3 p.m. – Interactive session on "Where do we go and what do we do from here?"
Friday, 7 to 9:30 p.m. — lecture in the theater of the Melvin Evans Center on the St. Croix campus, with teleconference hookup to the St. Thomas campus in Room B-101 of the Business Administration Building.
The program will include poetry spoken by Sommer Sibilly, Iyame and Diane Hampton, and a discussion and book signing following Cooper-Lewter's lecture on "Let the Healing Begin."
Sunday, 9 to 11 a.m. — worship service at Kingshill Lutheran Church, to be followed by a community celebration and picnic.
Cooper-Lewter will deliver the sermon at the service, which will include special quelbe music by the groups Dimitri Copemann and Friends, and Bully and the Kafooners, along with liturgical dance and rhythms led by Neb KaRa, Chenzira D. Kahina, also co-director of Per Ankh, and Neteru.
The presentations are being conducted in collaboration with the UVI Cooperative Extension Service, the University of South Carolina College of Social Work, Per Ankh Inc., and Kingshill Lutheran Church.
Cooper-Lewter holds a master's degree in social work and a doctorate in psychology. He has studied at the Ecumenical Center for Black Church Studies in Claremont, Calif. He is a master of the martial arts and founder of Kung Ling, an Asian-African form of Kung Fu.

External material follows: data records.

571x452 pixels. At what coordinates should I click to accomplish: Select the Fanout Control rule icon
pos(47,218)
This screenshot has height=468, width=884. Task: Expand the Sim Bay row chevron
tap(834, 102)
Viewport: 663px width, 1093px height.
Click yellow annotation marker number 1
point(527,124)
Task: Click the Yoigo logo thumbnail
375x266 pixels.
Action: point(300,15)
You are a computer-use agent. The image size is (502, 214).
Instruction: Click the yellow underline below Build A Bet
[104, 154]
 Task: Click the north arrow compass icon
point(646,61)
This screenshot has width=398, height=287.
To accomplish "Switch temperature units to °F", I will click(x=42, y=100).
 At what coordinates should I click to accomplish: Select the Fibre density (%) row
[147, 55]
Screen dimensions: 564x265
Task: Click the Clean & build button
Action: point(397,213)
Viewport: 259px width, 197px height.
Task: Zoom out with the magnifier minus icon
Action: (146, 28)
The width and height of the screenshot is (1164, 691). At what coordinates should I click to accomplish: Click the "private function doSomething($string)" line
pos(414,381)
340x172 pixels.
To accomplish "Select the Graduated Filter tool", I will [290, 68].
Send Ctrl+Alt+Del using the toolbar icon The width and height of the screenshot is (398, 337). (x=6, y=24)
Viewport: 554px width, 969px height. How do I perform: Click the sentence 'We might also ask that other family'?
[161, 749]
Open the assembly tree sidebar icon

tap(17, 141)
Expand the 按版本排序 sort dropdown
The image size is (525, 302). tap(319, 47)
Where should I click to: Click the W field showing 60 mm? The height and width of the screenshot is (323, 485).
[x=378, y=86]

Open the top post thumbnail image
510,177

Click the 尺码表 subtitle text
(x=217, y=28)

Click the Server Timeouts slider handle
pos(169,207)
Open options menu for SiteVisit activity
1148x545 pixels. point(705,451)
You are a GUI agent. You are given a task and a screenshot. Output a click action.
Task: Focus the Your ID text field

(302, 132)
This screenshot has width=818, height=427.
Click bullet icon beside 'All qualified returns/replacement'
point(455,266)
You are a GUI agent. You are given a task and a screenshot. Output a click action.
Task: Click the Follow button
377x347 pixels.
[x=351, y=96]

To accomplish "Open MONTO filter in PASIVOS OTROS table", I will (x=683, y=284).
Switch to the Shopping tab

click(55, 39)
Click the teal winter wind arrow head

A licensed counselor and psychotherapist, Cooper-Lewter for the last 20 years has been a pastor, professor, lecturer, workshop facilitator and consultant at universities, seminaries, churches foundations and institutes across the United States. He is currently a visiting professor at the University of South Carolina College of Social Work.
Accompanying Cooper-Lewter and his wife, Stephanie, to the territory are Lolita B. Jones, special projects coordinator at St. Paul's Community Baptist Church of Brooklyn, N.Y.; and Khalilah Sami Caicedo, founder of the Maafa Collective of St. Croix.